Historian Estrella de Diego, curator of the exhibition, delves into the idea: “This does not mean one is related to the other, because one is something very tactile and the other is not, but beyond the purely objective and technical, there is something in her way of seeing [Coixet’s]. She is able to take everyday things and completely displace them from their original context. And I believe that there, indeed, a coherence forms in her work.” It is also, of course, an exercise in memory, and a different way to enter the creator’s life. “We are all walking anachronisms, but we do what we can to disguise it. The person we were remains within us, and that coexistence between the six-year-old girl who hated crafts, the teenager who hated everything in general, and the older woman who hates everything still coexist,” Coixet shares.

'My homework is to practice civil disobedience' (2024), by Isabel Coixet.

The Thyssen dedicates the last of the rooms on the first floor, a small cornered space that fits—due to the small format of the works—about fifty collages. “One of the things I like most about this exhibition is the room. This place [the museum] is like a three-star Michelin restaurant. We already know the dishes. I am there after dessert, right? That which they give you and you no longer eat,” Coixet jokes. “I feel like an imposter, but I am someone who feels comfortable feeling like an imposter,” she concludes.
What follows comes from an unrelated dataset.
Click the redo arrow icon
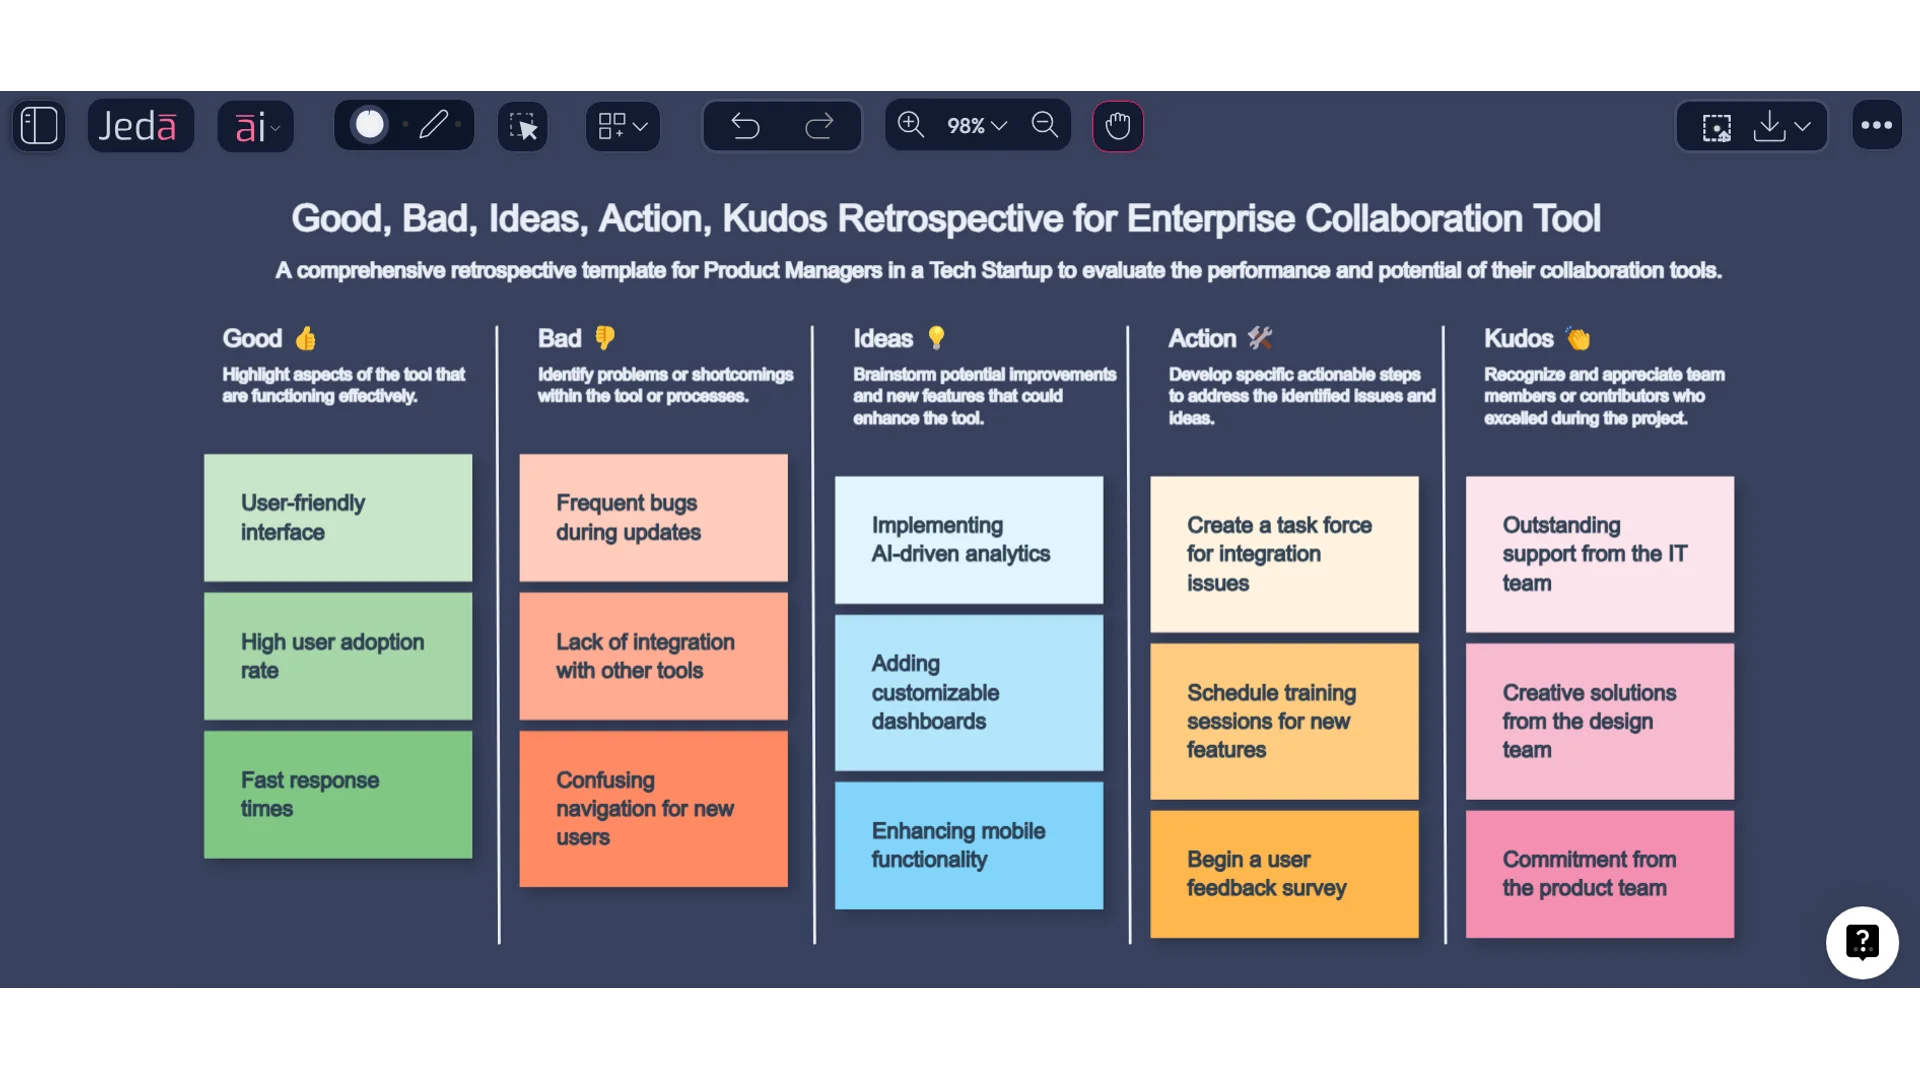1920x1080 pixels. click(x=819, y=124)
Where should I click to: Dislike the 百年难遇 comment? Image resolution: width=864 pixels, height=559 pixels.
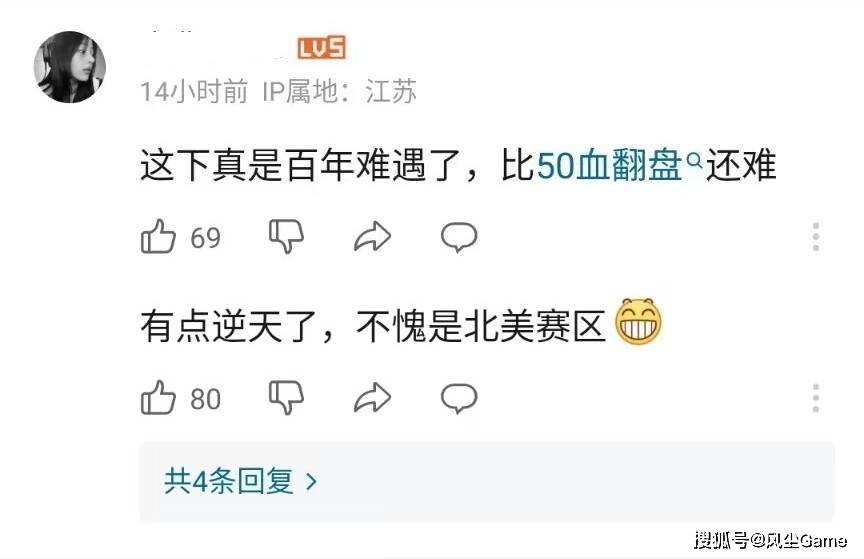pos(287,236)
Although she continues to primarily focus on cinema, currently immersed in the editing of her latest film, the collages she presents, along with many more left in her studio, are the result of those moments of disconnection—“being six hours on a train and not wanting to look at my phone,” she says—yet they remain another way to do what she does best: tell stories. And as de Diego explains in the exhibition’s information, in cinema or art, “the best-told stories are those constructed in fragments.”